Spot prawns and bubbly
Spot prawns are a rare Northwest delicacy, and if you happen to find a mess of them in your kitchen, that’s reason enough to celebrate with a bottle of sparkling wine. Sparkling wines are also tremendously versatile for food pairing. My favorite prawn preparation is a simple sauté in butter spiked with a pinch of saffron or a few tablespoons of chopped tarragon. Then I would crack open a bottle of NV Treveri Cellars Brut Blanc de Noirs ($20). Wapato-based Treveri is unusual in Washington wine circles: a winery dedicated entirely to sparkling wines. Likewise, it’s unusual to see much Pinot Noir grown in Washington, but this Blanc de Noirs (white juice from black grapes) comes entirely from Yakima Valley Pinot grapes. The richness of this sparkler pairs perfectly with the buttery prawns, and the bright acidity and fine bubbles invite the next sip. —Paul Zitarelli
Aquavit cocktails with herbs and fish
Swedes say that aquavit, the caraway-flavored Scandinavian digestif, helps the fish swim down to your stomach. Indeed, the liquor’s snappy, herbaceous underpinnings pair with many of the savory flavors we use in seafood cookery, explains Lexi, the first-name-only owner of Tumble Swede, a Nordic pop-up restaurant (tumbleswede.com), and Old Ballard Liquor Co. (oldballardliquorco.com), a nanodistillery specializing in aquavit. She’s particularly fond of snapas, a contemporary Scandinavian term for artful small bites that are served right on top of the aquavit glass. You can present the suggested pairings below in this manner with the addition of a base cracker.
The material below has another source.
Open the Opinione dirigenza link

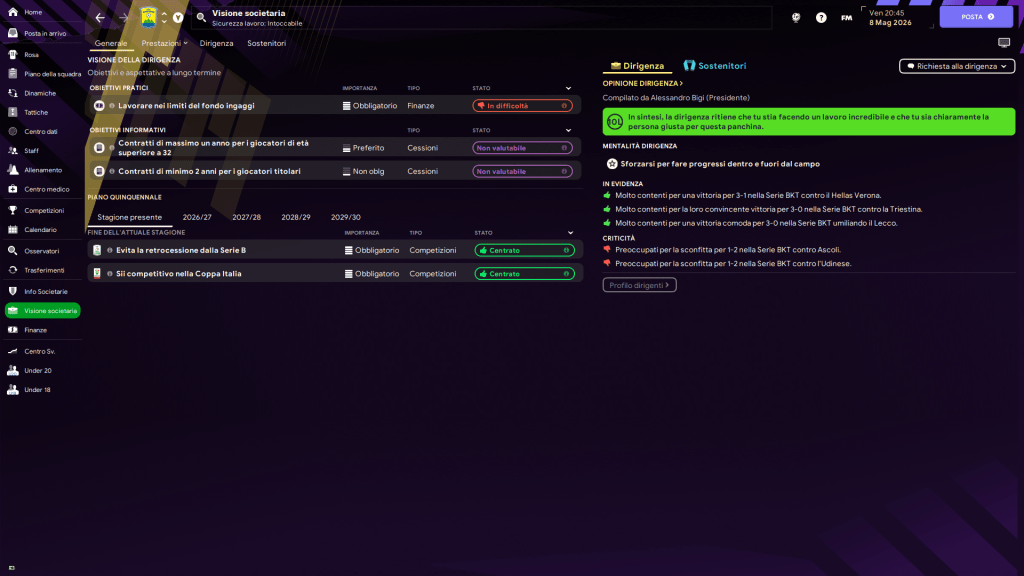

To her dirty dill martini, which is made by mixing Midsommar dill aquavit (750 milliliters; $40) with vodka and a tablespoon of olive brine, Lexi adds a spike of olives, cornichons and Havarti or blue cheese. “Yes, I treat this martini like a Bloody Mary,” she says. Sip with: Cold smoked salmon (she likes that of the Loki Fish Company, available at the Ballard Farmers Market) topped with dill mustard sauce. In a pinch? Mix mustard with cream cheese and add a sprig of dill.
A salty, dry Collins—called Salt Lakrits Collins—gets its unabashed flavor and complexity from licorice aquavit. Lexi suggests Sound Spirits’ Blekksprut aquavit, available at most QFC stores, tempered with a tablespoon of simple syrup, roughly torn fennel or tarragon, salt, club soda and a squeeze of lemon. “I love toasting fennel seeds and making a fennel salt rim for this one,” Lexi says. Sip with: Pickled herring or simple whitefish rillettes. —Jessica Yadegaran
Dirty Dill Martini
2 ounces Midsommar Dill Aquavit
1 ounce vodka (optional) or use 3 ounces aquavit and no vodka
1 tablespoon olive brine
Shake with ice until cold and pour into martini glass. Serve with generous spike of olives, dill cornichon, blue or havarti cheese, and hard smoked salmon.
Salt Lakrits Collins
3 oz Nymodig Aquavit
1 Tbsp Simple syrup
Squeeze of Lemon (approx 1/8 wedge)
2 Tblsp Roughly torn fennel or tarragon
1/2 tsp Salt
Salt the rim of a collins glass.
Muddle the first four ingredients over ice, bruising and breaking up the herbs well. Pour into the salted glass and top with club soda.
Garnish with a stalk of fennel, lemon wedge, or salt licorice candy.